Various modifications can be made without departing from the scope of the invention, for example, flanges extending from the faces of the prosthesis, as discussed above, may be formed from material with memory, such that following placement in the body the flanges move from a collapsed position to an extended position to secure the prosthesis in the body.

Claims

1. A prosthesis for repair or to resist the formation of an abdominal wall hernia comprising at least an outer surface and an inner surface wherein the inner surface forms at least one channel which, in use, partially receives and encloses an anatomical structure such that at least 30% of the circumference of the anatomical structure is surrounded by the prosthesis and the an anatomical structure may pass through the prosthesis when the prosthesis is in place in the body without substantial compression of said anatomical structure.

2. The prosthesis as claimed in claim 1 of width in the range 0.5 cm to 7 cm.

3. The prosthesis as claimed in claim 1 of longitudinal length in the range 1 to 5 cm.

4. The prosthesis as claimed in claim 1 wherein the channel is of dimensions in the range 0.5 cm to 3 cm in width and depth.

5. The prosthesis as claimed in claim 1 wherein the inner surface defines a scalloped channel.

6. The prosthesis as claimed in claim 1 wherein the channel of the prosthesis is sized such that in use an anatomical structure may pass, when the prosthesis is in place in the body, the width of the anatomical structure being compressed less than 70%.

7. The prosthesis as claimed in claim 1 wherein the prosthesis has a truncated conical shape.

8. The prosthesis as claimed in claim 7 wherein the diameter of the truncated conical shaped prosthesis at the widest end of the prosthesis is in the range 0.5 cm to 7 cm and the diameter of the narrowest end is in the range 0.5 cm to 4 cm.

9. The prosthesis as claimed in claim 1 wherein the prosthesis further comprises at least one flange which extends from the prosthesis.

10. The prosthesis as claimed in claim 9 wherein the flange is a portion of synthetic mesh.

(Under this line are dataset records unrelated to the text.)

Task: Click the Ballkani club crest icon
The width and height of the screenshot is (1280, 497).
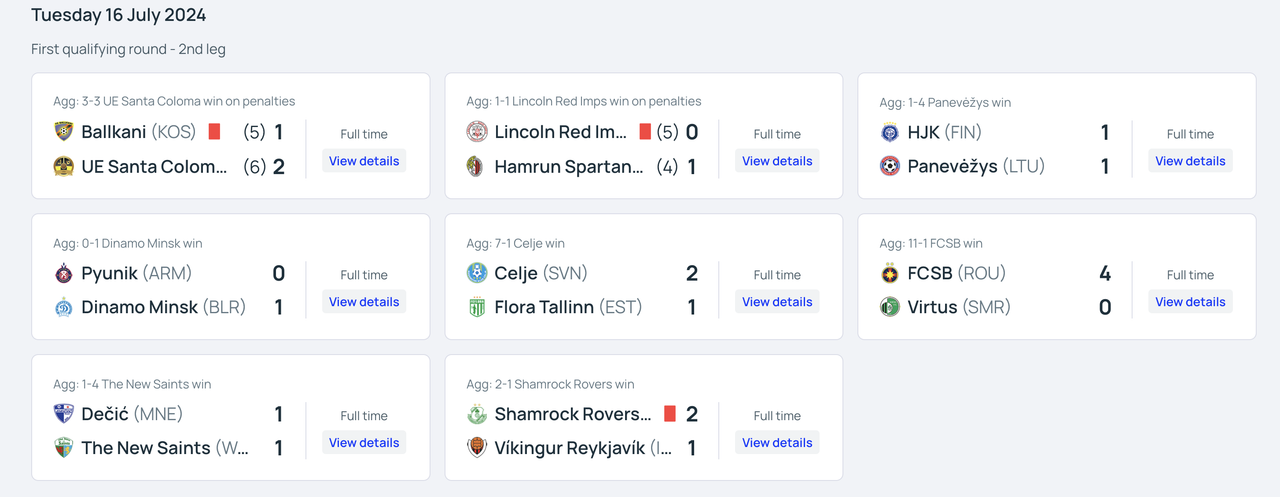Action: [64, 132]
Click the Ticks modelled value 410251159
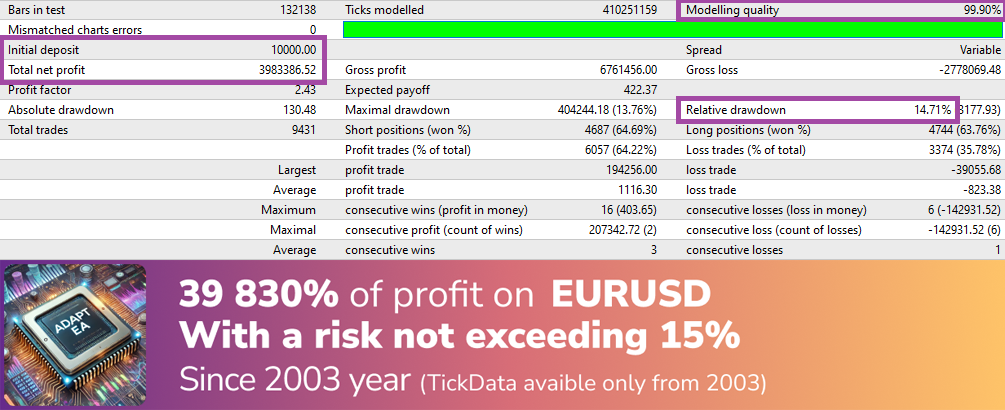1005x410 pixels. (x=629, y=10)
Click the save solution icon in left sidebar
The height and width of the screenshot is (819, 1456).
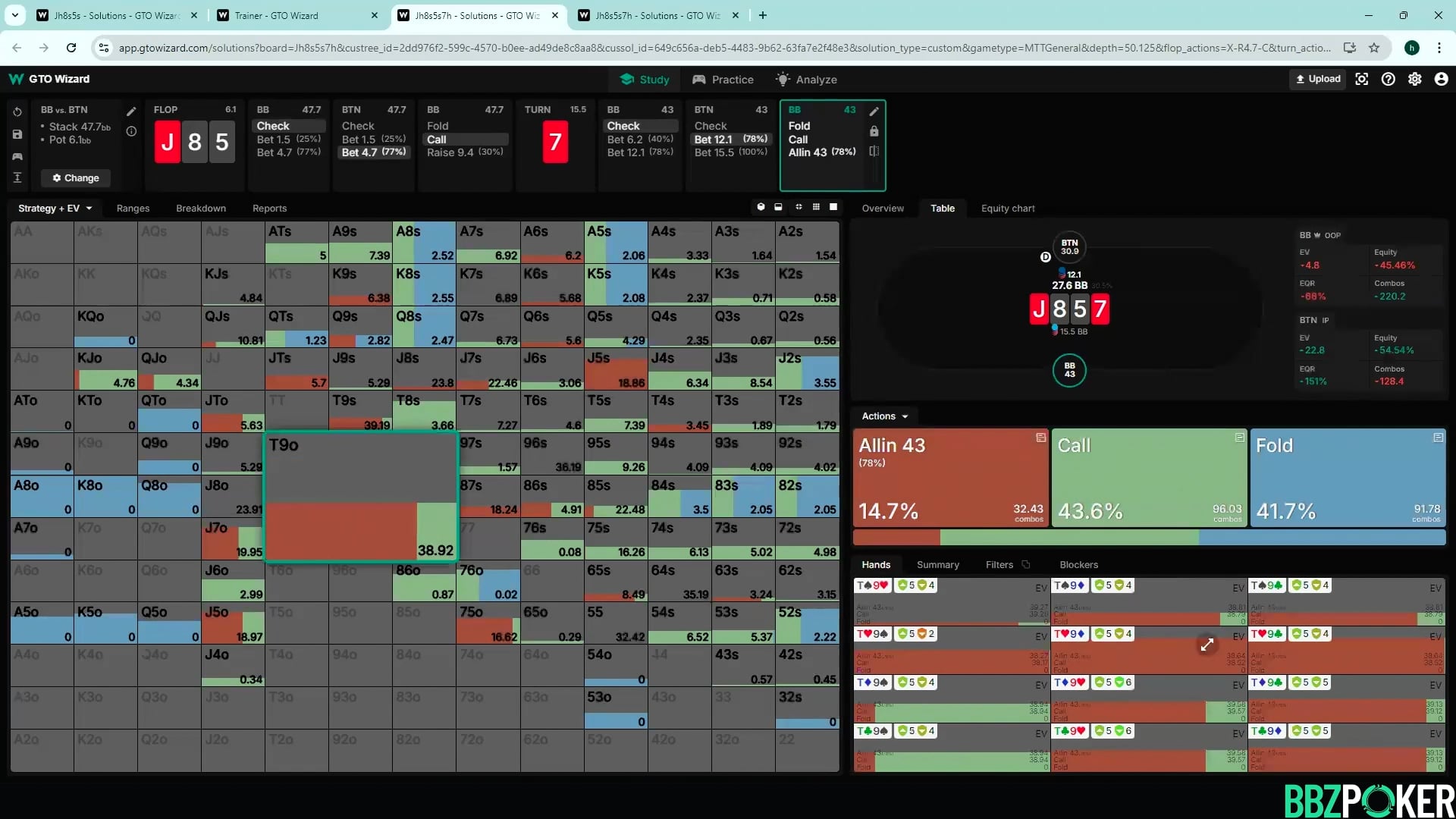click(x=17, y=134)
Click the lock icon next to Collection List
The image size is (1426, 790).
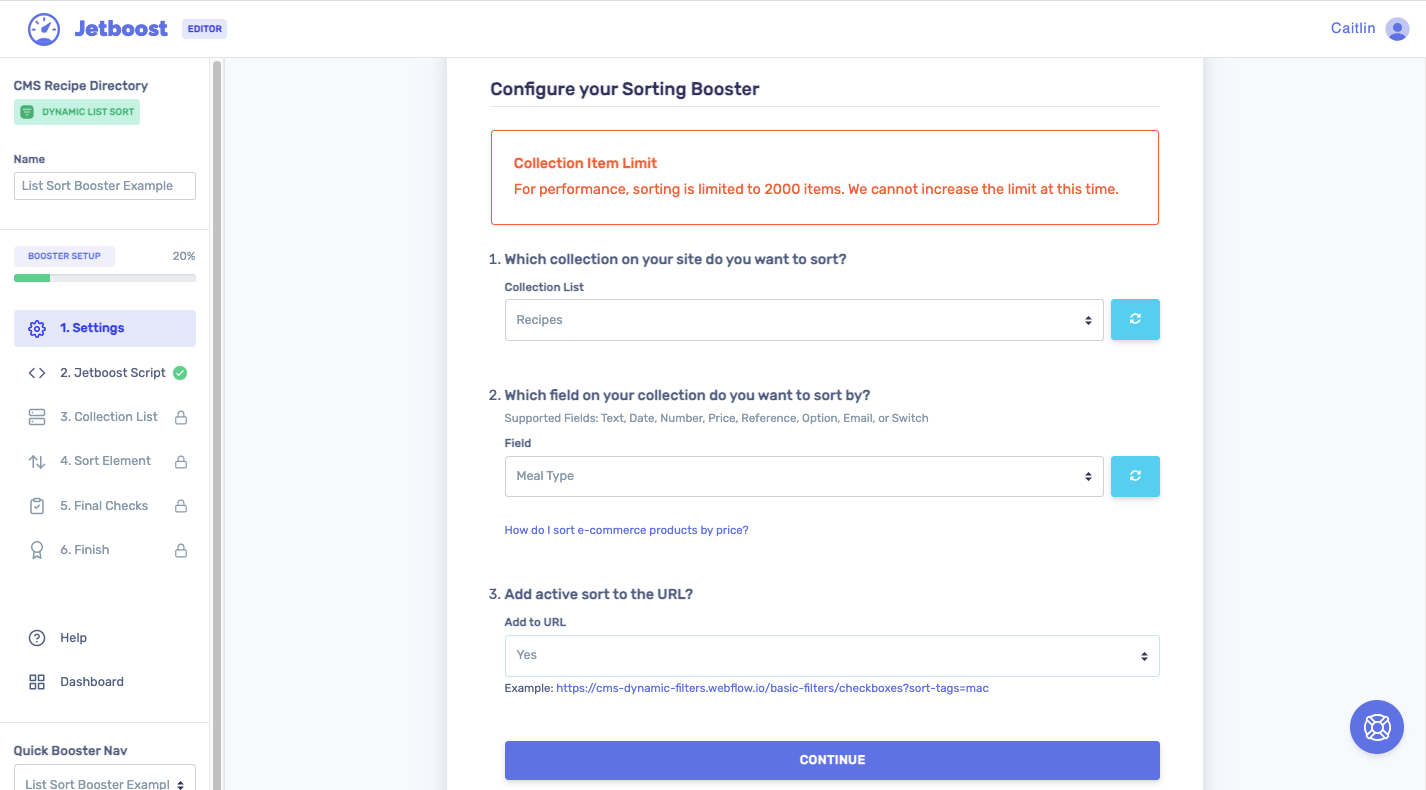(180, 416)
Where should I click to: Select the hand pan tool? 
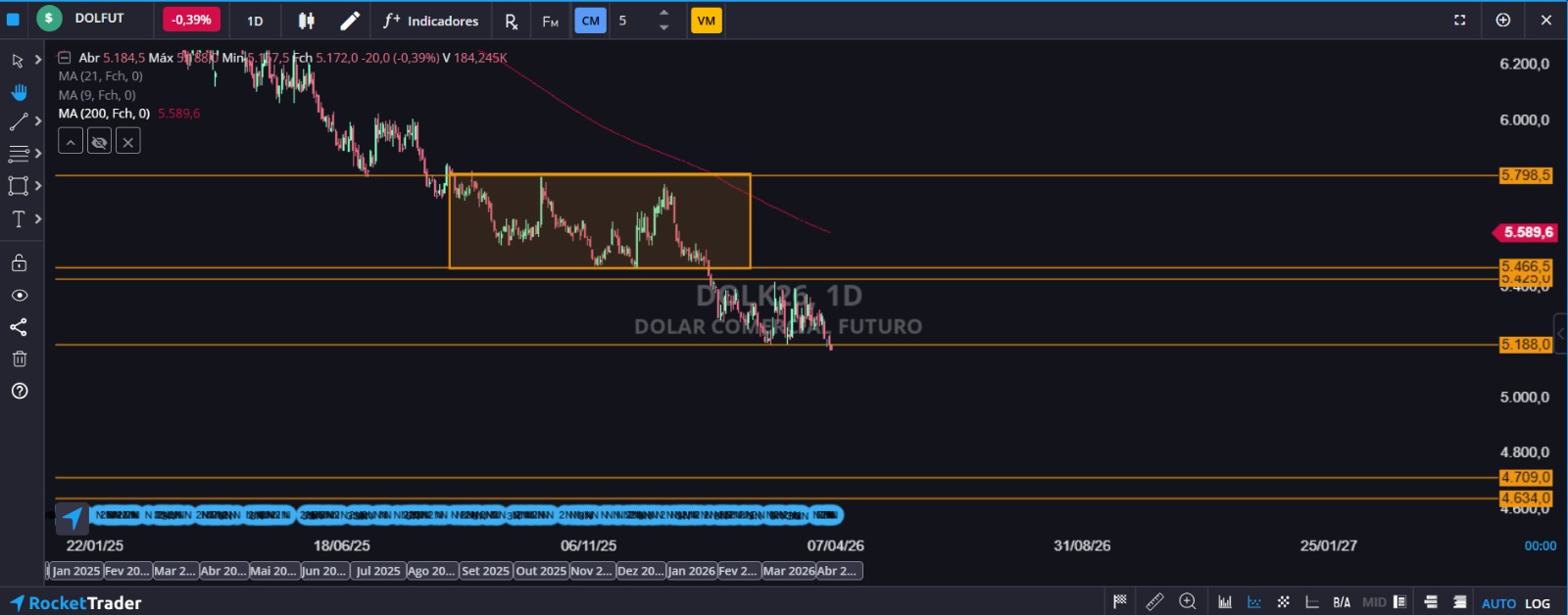tap(19, 92)
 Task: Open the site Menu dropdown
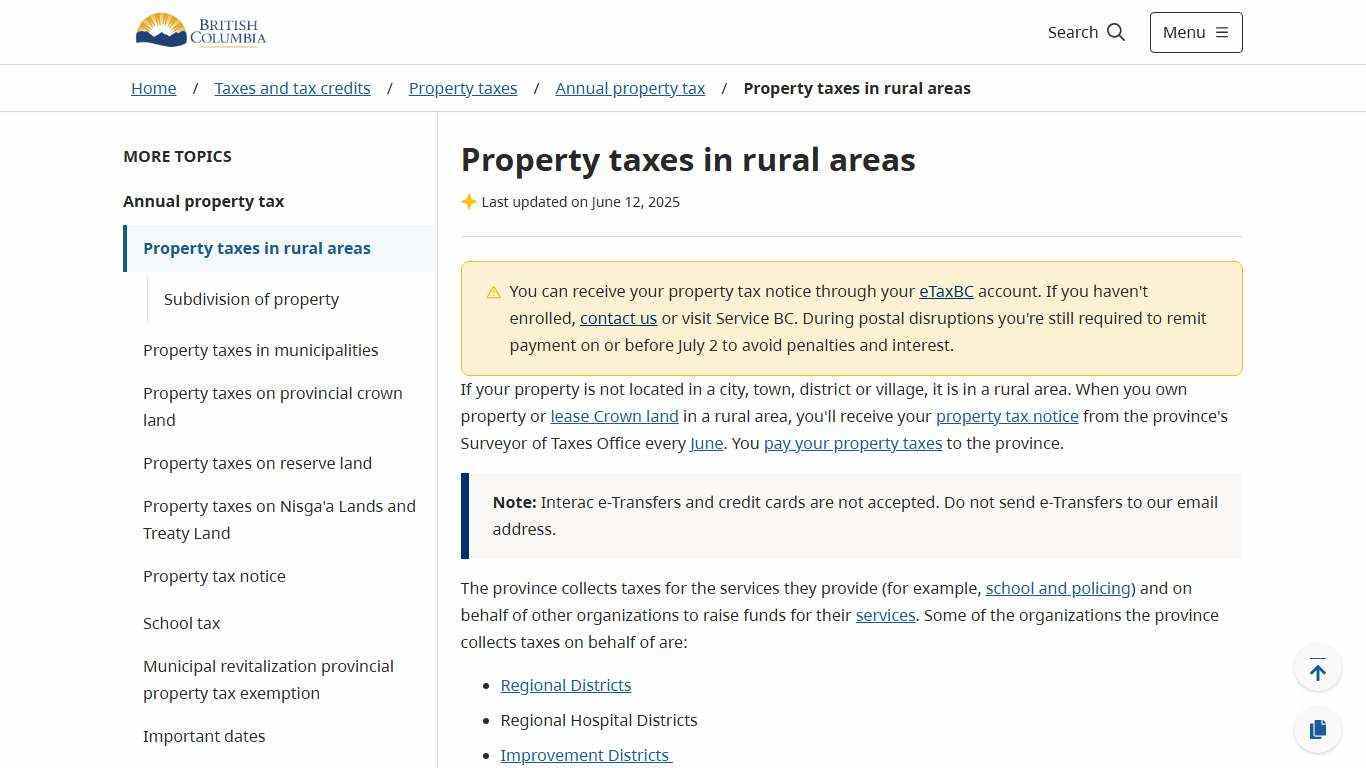click(1195, 32)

11. Use of a prosthesis as claimed in claim 1 to repair or to resist the formation of an abdominal hernia.

12. Use of a prosthesis as claimed in claim 1 to repair or to resist the formation of an inguinal hernia, the channel being sized to receive a spermatic cord without substantial compression of the spermatic cord.

13. Use of a prosthesis as claimed in claim 1 to repair or to resist the formation of femoral hernia the channel being sized to receive a femoral vein.

14. A kit including a prosthesis according to claim 1 and synthetic mesh to overlay the prosthesis.

15. A method for treating hernia comprising the steps:

exposing the hernia defect

providing a prosthesis wholly in the extra peritoneal compartment of the abdominal wall to fill the defect but which provides a relatively pressure free passage of an anatomical structure past the prosthesis.

16. The method of claim 15 wherein the method is for treatment of inguinal or femoral hernia.

17. The method of claim 15 wherein the prosthesis provided to fill the defect is the prosthesis of claim 1.